START Listed entries

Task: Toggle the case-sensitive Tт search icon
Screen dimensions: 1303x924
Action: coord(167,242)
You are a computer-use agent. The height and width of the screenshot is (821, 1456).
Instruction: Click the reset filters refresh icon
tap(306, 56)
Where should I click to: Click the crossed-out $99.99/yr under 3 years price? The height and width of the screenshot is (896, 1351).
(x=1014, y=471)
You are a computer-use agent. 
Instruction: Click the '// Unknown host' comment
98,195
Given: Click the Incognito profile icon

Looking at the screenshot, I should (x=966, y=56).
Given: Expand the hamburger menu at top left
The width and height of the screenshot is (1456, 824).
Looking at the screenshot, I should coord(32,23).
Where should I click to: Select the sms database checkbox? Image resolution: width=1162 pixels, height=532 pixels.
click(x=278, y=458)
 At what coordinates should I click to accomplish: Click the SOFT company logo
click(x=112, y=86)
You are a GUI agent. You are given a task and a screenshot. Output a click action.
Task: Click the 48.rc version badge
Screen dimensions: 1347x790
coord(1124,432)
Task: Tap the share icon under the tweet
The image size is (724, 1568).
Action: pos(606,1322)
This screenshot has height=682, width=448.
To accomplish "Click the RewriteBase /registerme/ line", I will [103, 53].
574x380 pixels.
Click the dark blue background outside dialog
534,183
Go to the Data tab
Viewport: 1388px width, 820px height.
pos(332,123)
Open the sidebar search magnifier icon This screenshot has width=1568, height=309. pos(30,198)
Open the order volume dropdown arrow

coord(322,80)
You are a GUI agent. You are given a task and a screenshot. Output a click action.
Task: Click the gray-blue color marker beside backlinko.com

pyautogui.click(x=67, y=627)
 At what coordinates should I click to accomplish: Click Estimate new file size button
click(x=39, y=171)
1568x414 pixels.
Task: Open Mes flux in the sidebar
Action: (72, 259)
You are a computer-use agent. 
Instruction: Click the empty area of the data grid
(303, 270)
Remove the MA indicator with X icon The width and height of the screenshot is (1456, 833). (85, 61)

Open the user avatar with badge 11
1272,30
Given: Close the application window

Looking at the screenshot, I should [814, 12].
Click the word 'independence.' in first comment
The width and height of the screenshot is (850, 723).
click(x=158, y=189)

END Listed entries

Work request: The data above should be output exactly, with each line intact.

Solution for this task:
Task: Toggle the case-sensitive Tт search icon
Screen dimensions: 1303x924
Action: coord(167,242)
You are a computer-use agent. The height and width of the screenshot is (821, 1456).
Instruction: Click the reset filters refresh icon
tap(306, 56)
Where should I click to: Click the crossed-out $99.99/yr under 3 years price? The height and width of the screenshot is (896, 1351).
(x=1014, y=471)
You are a computer-use agent. 
Instruction: Click the '// Unknown host' comment
98,195
Given: Click the Incognito profile icon

Looking at the screenshot, I should (x=966, y=56).
Given: Expand the hamburger menu at top left
The width and height of the screenshot is (1456, 824).
Looking at the screenshot, I should coord(32,23).
Where should I click to: Select the sms database checkbox? Image resolution: width=1162 pixels, height=532 pixels.
click(x=278, y=458)
 At what coordinates should I click to accomplish: Click the SOFT company logo
click(x=112, y=86)
You are a GUI agent. You are given a task and a screenshot. Output a click action.
Task: Click the 48.rc version badge
Screen dimensions: 1347x790
coord(1124,432)
Task: Tap the share icon under the tweet
The image size is (724, 1568).
Action: pos(606,1322)
This screenshot has height=682, width=448.
To accomplish "Click the RewriteBase /registerme/ line", I will [103, 53].
574x380 pixels.
Click the dark blue background outside dialog
534,183
Go to the Data tab
Viewport: 1388px width, 820px height.
pos(332,123)
Open the sidebar search magnifier icon This screenshot has width=1568, height=309. pos(30,198)
Open the order volume dropdown arrow

coord(322,80)
You are a GUI agent. You are given a task and a screenshot. Output a click action.
Task: Click the gray-blue color marker beside backlinko.com

pyautogui.click(x=67, y=627)
 At what coordinates should I click to accomplish: Click Estimate new file size button
click(x=39, y=171)
1568x414 pixels.
Task: Open Mes flux in the sidebar
Action: (72, 259)
You are a computer-use agent. 
Instruction: Click the empty area of the data grid
(303, 270)
Remove the MA indicator with X icon The width and height of the screenshot is (1456, 833). (85, 61)

Open the user avatar with badge 11
1272,30
Given: Close the application window

Looking at the screenshot, I should [814, 12].
Click the word 'independence.' in first comment
The width and height of the screenshot is (850, 723).
click(x=158, y=189)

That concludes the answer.